Un dernier argument contre l’IT précoce est qu’elle conduit souvent à une spécialisation sportive précoce, qui, bien que reconnue comme une voie potentielle pour devenir un athlète d’élite, a été liée à des effets néfastes sur la santé, notamment des blessures de surutilisation et l’épuisement (Nyland, 2014). La spécialisation précoce peut également conduire à un moindre plaisir du sport chez les enfants et les jeunes, car il y a généralement plus de structure supervisée par des adultes et moins de jeu (Wiersma, 2000). Cela devient plus problématique si l’on considère que la grande majorité des enfants qui pratiquent un sport n’atteindront pas le niveau professionnel. Qu’ils aient ou non le potentiel de devenir un athlète d’élite, pourquoi augmenter le risque de dommages physiques et psychologiques potentiels chez les enfants si d’autres options existent?
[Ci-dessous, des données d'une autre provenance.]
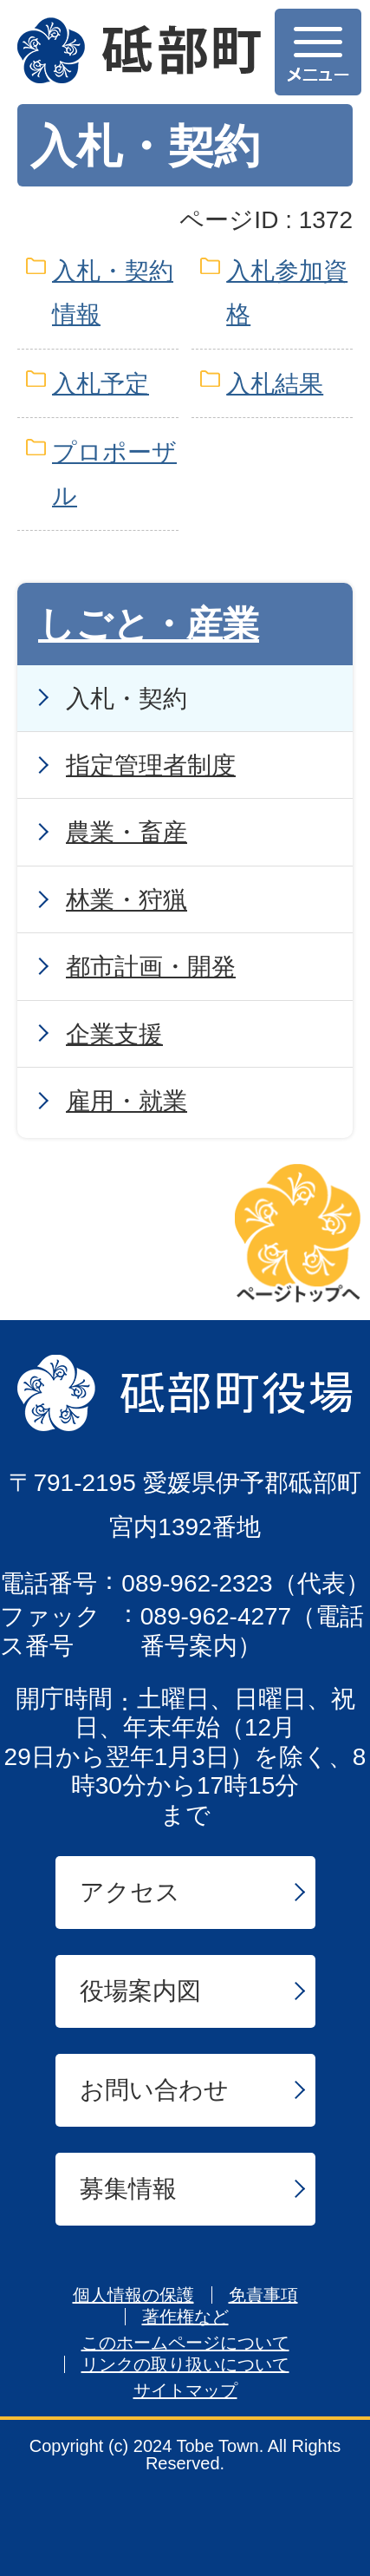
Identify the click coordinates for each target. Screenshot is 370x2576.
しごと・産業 (148, 624)
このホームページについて (185, 2342)
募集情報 (128, 2188)
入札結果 (274, 383)
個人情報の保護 (133, 2295)
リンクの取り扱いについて (185, 2364)
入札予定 (100, 383)
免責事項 (263, 2295)
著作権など (185, 2316)
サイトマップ (185, 2390)
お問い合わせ (154, 2089)
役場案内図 (140, 1991)
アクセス (130, 1892)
En retardant la sélection, nous pouvons avoir le meilleur des deux mondes : des expériences sportives plus saines et de meilleures chances de sélectionner les plus grands potentiels.

Conclusion

La question de l’IT précoce dans le sport n’est pas noire ou blanche. D’une part, l’IT précoce offre aux athlètes prometteurs un accès à des ressources de haute qualité qui favorisent leur développement vers l’élite sportive. D’autre part, prévoir qui sera un athlète d’élite est un processus très imprécis, qui peut conduire à la perte de talents potentiels dans les systèmes sportifs. Trouver un terrain d’entente entre ces deux arguments n’est pas une tâche facile. Mais peut-être devons-nous recadrer la question : En ce qui concerne l’IT dans le sport, à partir de quand est-ce trop tôt?